What to work on -
Pictures stay out of the copy. Retype exactly the lines below from the one with "Task: Reload the" through the one with "Screen dimensions: 817x367".
== Dataset ==
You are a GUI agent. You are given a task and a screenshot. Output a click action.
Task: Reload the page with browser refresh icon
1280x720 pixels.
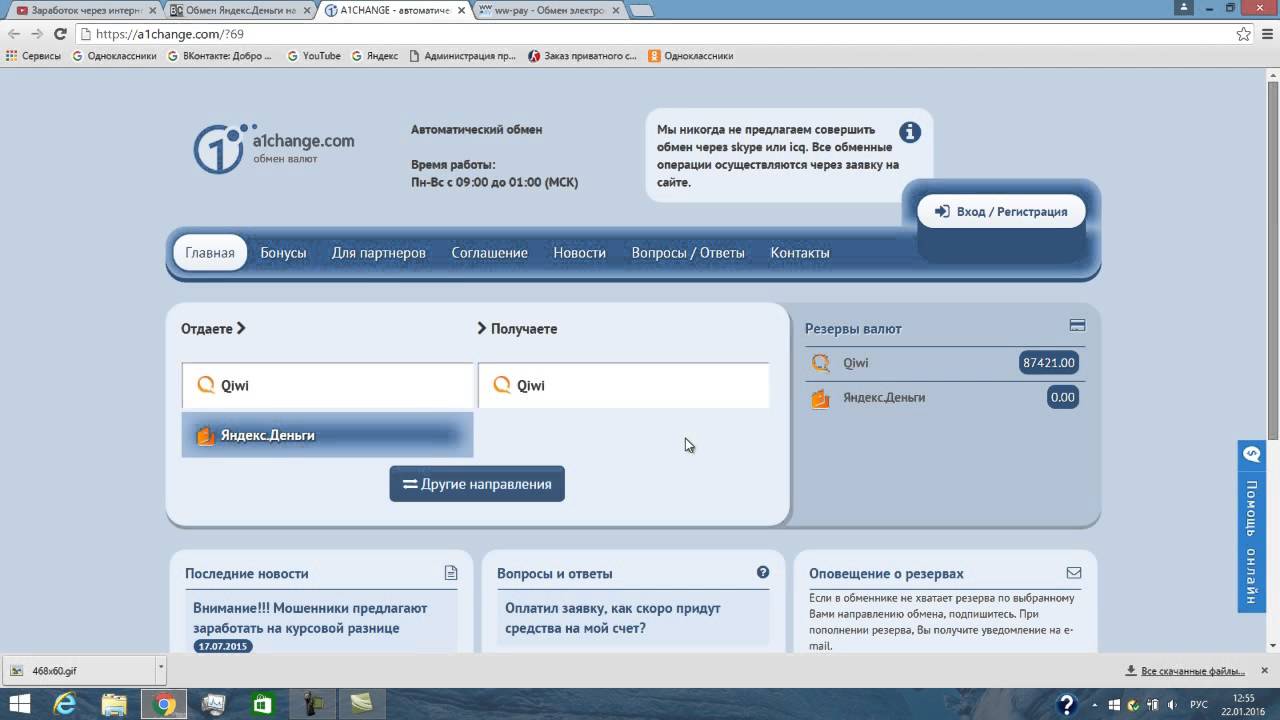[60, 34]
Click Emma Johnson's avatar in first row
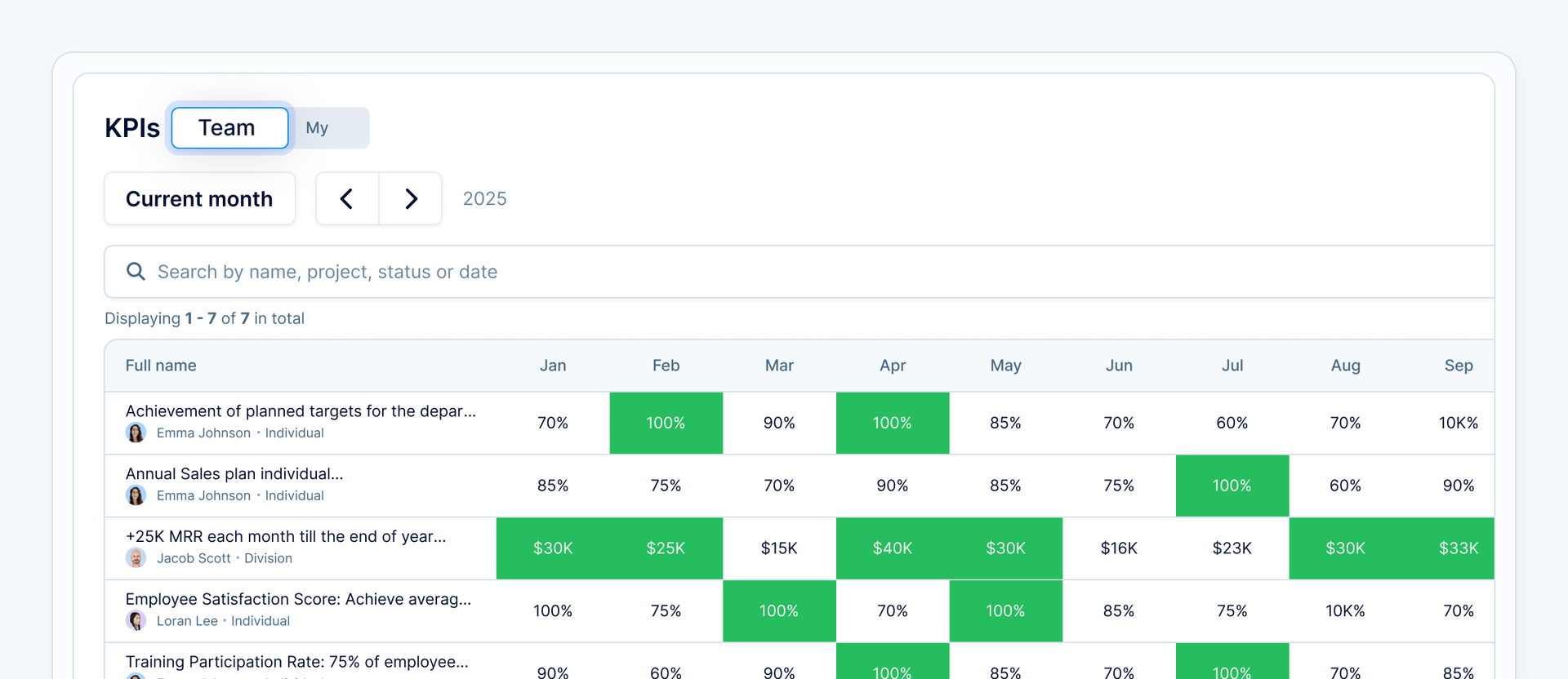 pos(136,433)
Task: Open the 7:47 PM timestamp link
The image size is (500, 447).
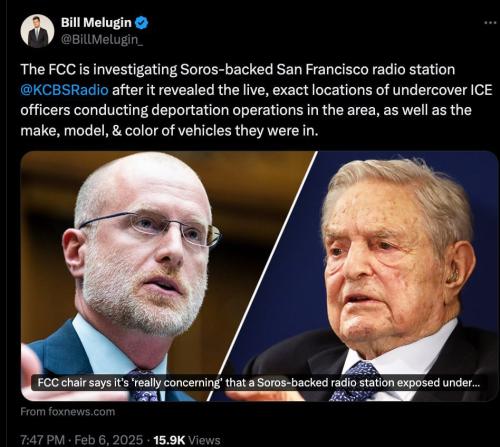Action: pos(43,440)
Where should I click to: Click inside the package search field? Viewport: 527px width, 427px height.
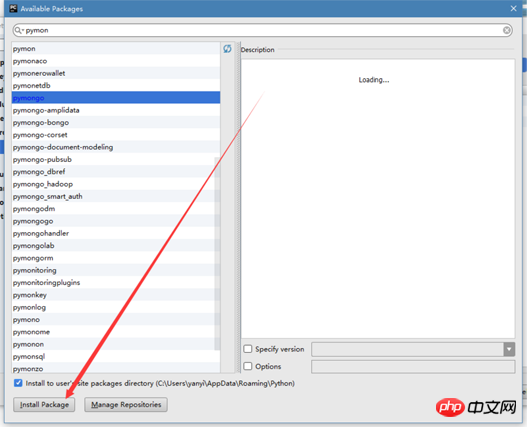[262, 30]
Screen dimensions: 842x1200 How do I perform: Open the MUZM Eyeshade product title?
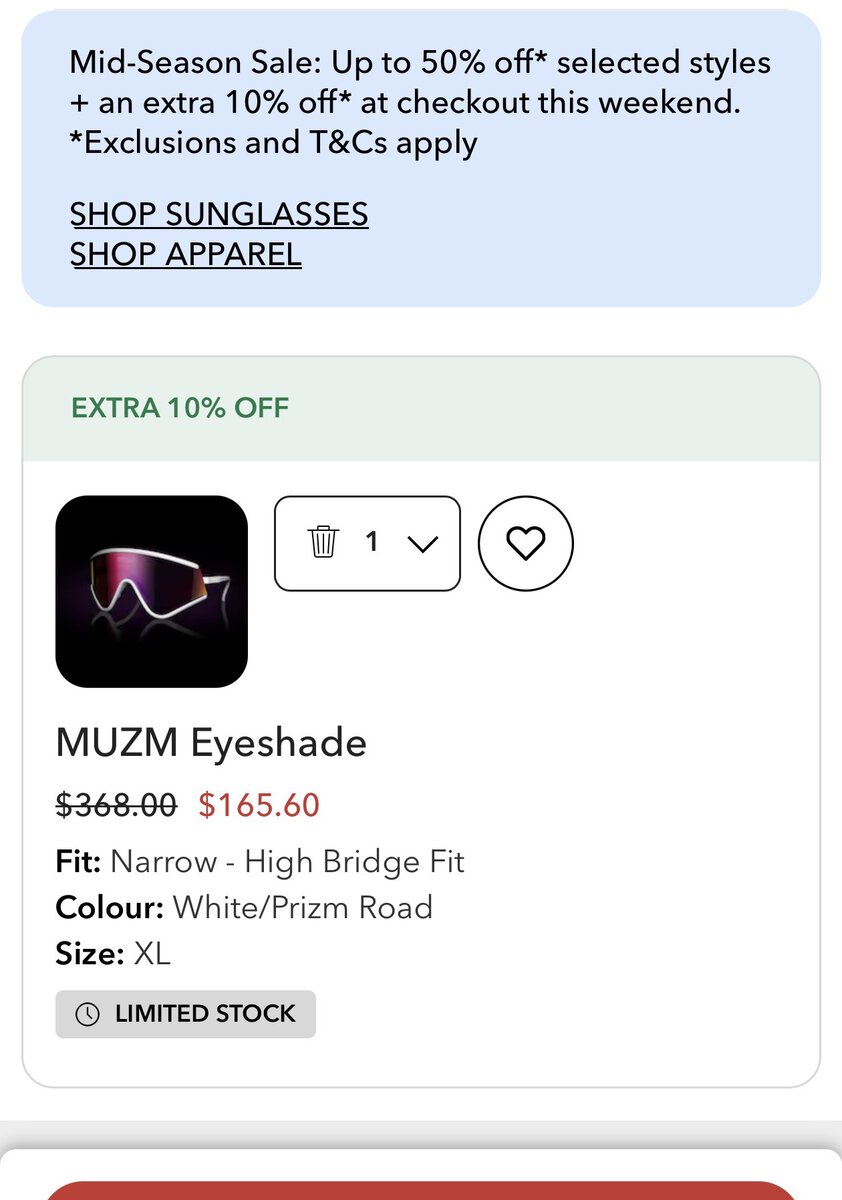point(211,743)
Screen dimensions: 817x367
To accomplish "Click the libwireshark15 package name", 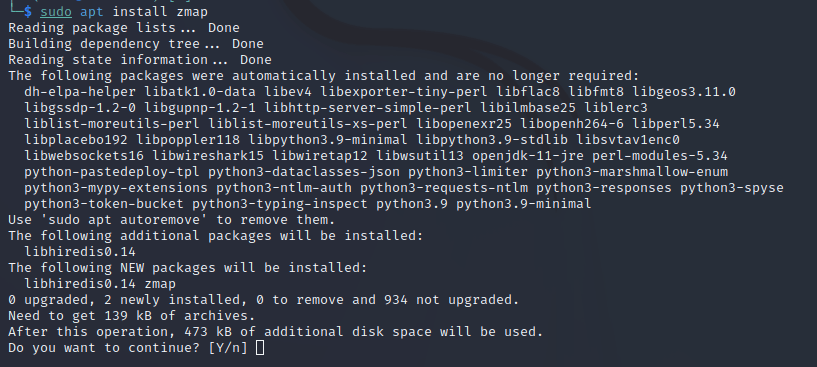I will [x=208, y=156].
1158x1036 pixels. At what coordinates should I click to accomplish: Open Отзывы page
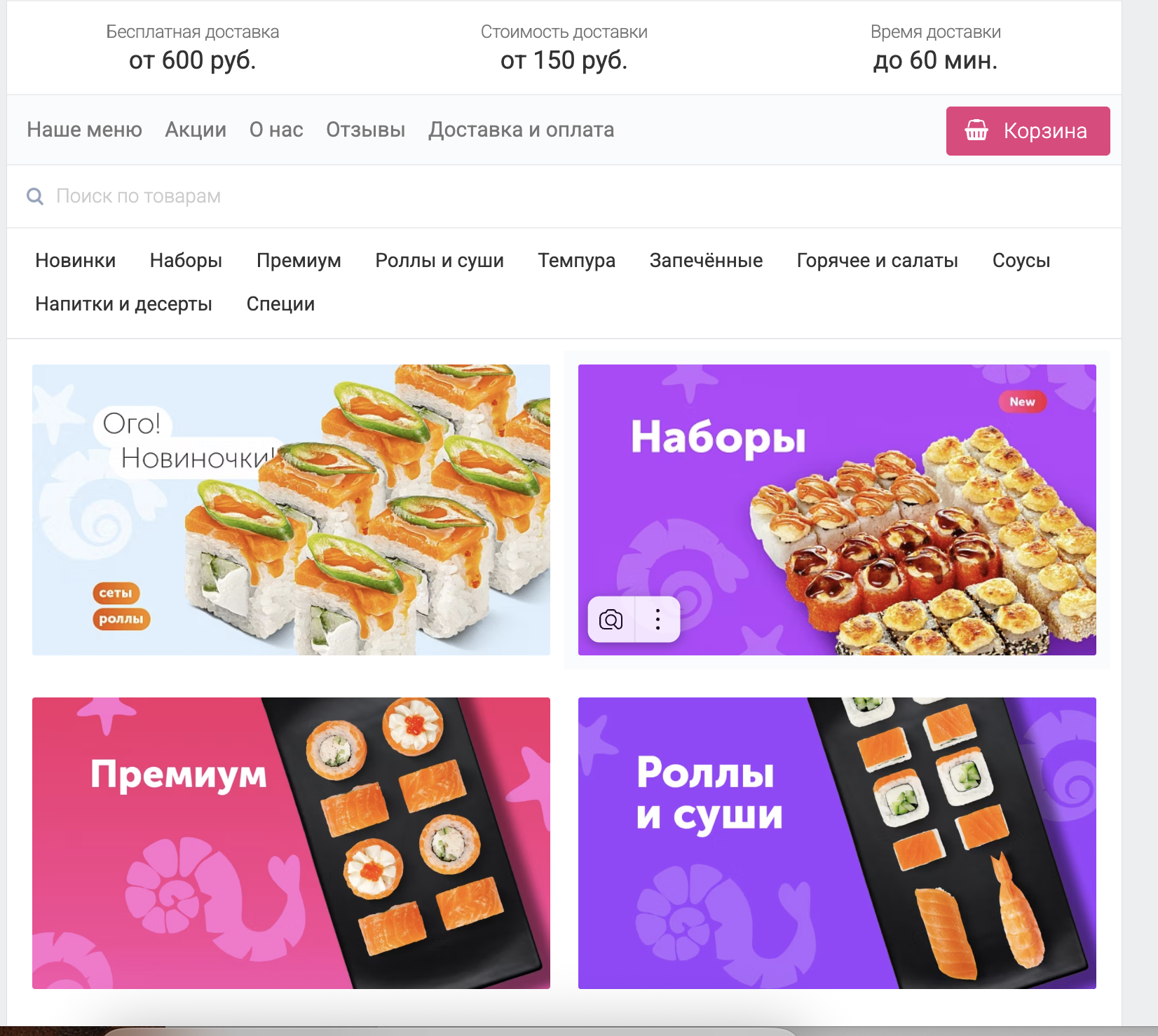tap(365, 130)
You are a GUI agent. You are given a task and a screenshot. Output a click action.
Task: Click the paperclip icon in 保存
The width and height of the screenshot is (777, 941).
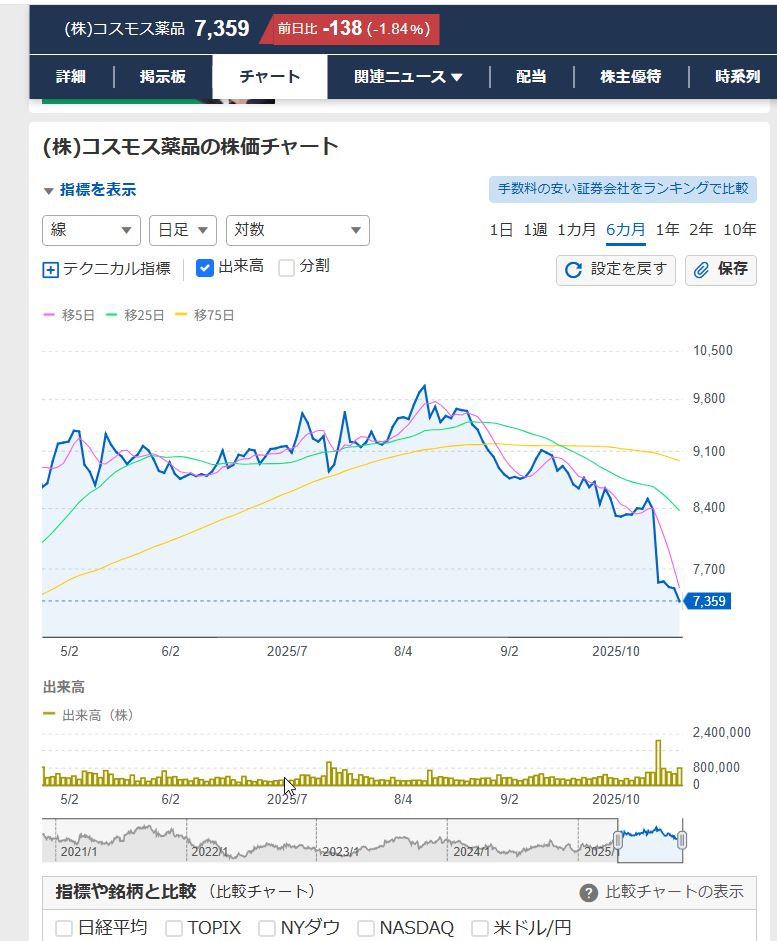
===
Reply -
Task: Reload the page with browser refresh icon
1280x720 pixels.
[60, 34]
Click Emma Johnson's avatar in first row
 pos(136,433)
Task: Open the 7:47 PM timestamp link
The image size is (500, 447).
Action: pos(43,440)
Where should I click to: Click inside the package search field? Viewport: 527px width, 427px height.
[262, 30]
Screen dimensions: 842x1200 How do I perform: Open the MUZM Eyeshade product title?
point(211,743)
Screen dimensions: 817x367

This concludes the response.